In the present study, IS900 PCR assay proved to be a more sensitive and reliable than acid fast staining for the detection of MAP in faecal samples of camels since the PCR assay was able to detect significantly more positive cases than acid fast staining. This study suggests that IS900-PCR-based detection of MAP could be used as a potential diagnostic tool for rapid and effective Johne’s disease surveillance in camels.

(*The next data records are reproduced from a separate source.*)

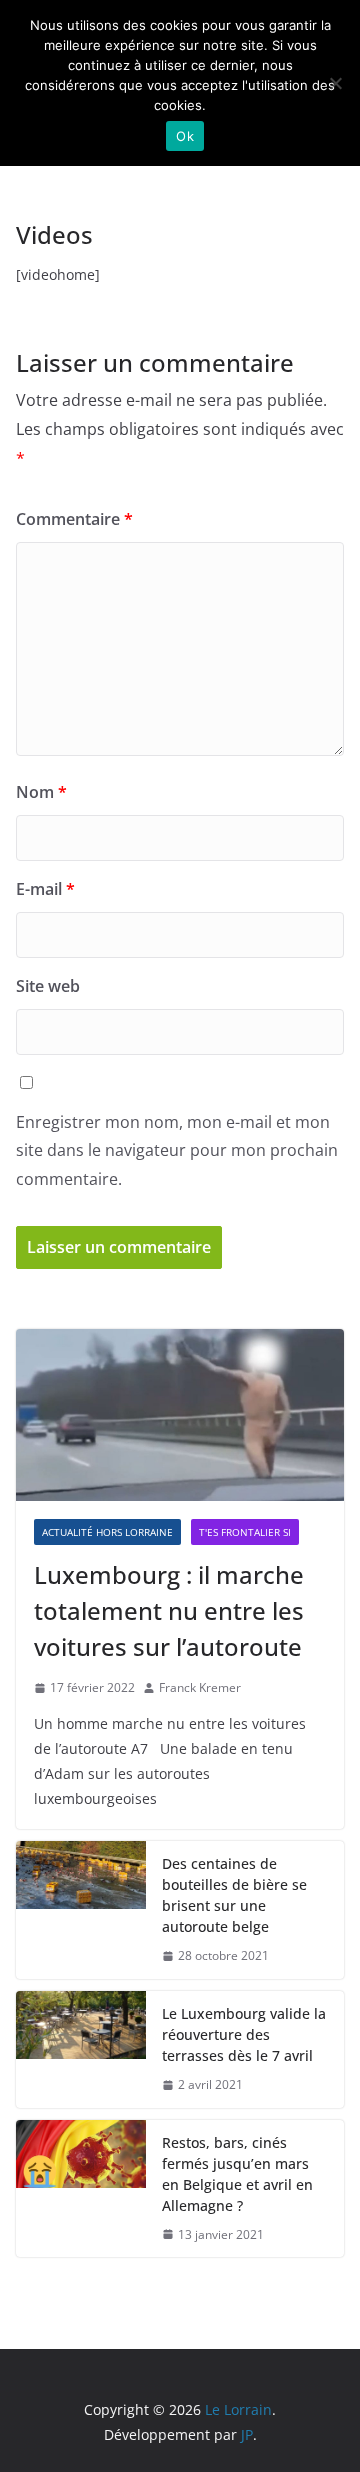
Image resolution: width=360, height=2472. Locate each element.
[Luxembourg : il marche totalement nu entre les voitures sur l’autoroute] (180, 1415)
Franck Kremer (200, 1687)
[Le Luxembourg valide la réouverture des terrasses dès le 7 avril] (81, 2049)
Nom (41, 792)
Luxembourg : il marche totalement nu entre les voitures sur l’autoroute (169, 1610)
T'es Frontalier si (245, 1532)
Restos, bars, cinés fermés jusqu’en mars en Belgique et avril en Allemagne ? (237, 2174)
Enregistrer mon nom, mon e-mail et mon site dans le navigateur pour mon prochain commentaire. (177, 1151)
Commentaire (74, 519)
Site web (48, 986)
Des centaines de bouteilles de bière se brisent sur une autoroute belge (234, 1895)
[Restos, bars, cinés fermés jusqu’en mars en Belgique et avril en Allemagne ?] (81, 2189)
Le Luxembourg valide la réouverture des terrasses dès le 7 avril (244, 2034)
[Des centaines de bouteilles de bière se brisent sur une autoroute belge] (81, 1910)
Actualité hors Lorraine (107, 1532)
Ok (185, 136)
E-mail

To the best of our knowledge, this study is the first description of a work of this kind performed in Iran. Although the incidence of MAP infection was low, further studies should be conducted to get more information on MAP infection in camel population, especially in areas where camels are close to other ruminants such as dairy cows, sheep and goats.
This work was supported by a Grant from the Shiraz University. The authors are grateful to Mr. Amin Shahed for his excellent technical assistance.